**The problem**
For the entries below, report every line that includes the word "Open".

+---+

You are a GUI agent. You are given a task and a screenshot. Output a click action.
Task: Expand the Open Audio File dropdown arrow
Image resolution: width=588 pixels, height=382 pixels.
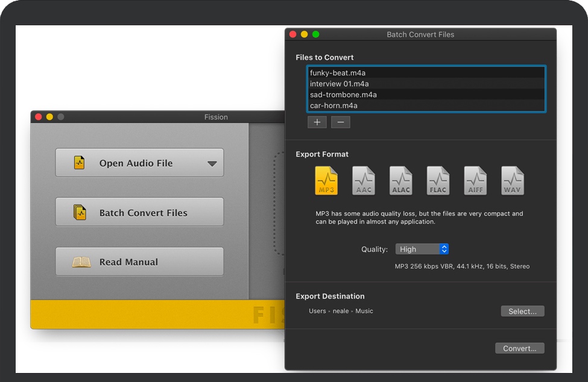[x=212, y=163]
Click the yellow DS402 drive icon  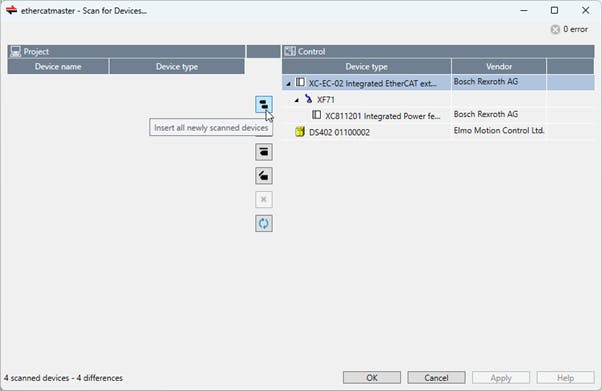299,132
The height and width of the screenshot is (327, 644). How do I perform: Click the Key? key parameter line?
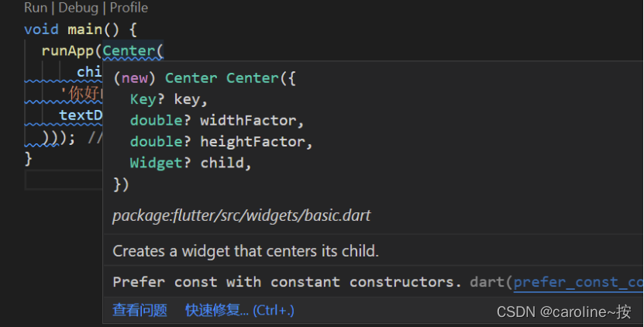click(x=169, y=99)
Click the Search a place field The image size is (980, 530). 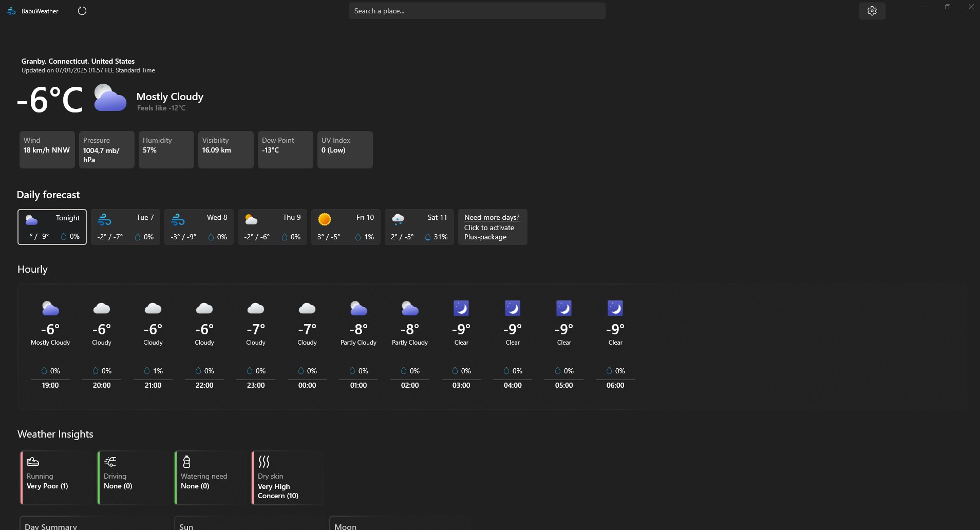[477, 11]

+---+

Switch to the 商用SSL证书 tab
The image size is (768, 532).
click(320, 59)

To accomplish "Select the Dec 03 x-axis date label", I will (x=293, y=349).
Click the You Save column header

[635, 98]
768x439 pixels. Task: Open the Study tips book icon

+---+

**Exercise solution**
Task: Expand the Open Audio File dropdown arrow
768x439 pixels. Task: Open the Study tips book icon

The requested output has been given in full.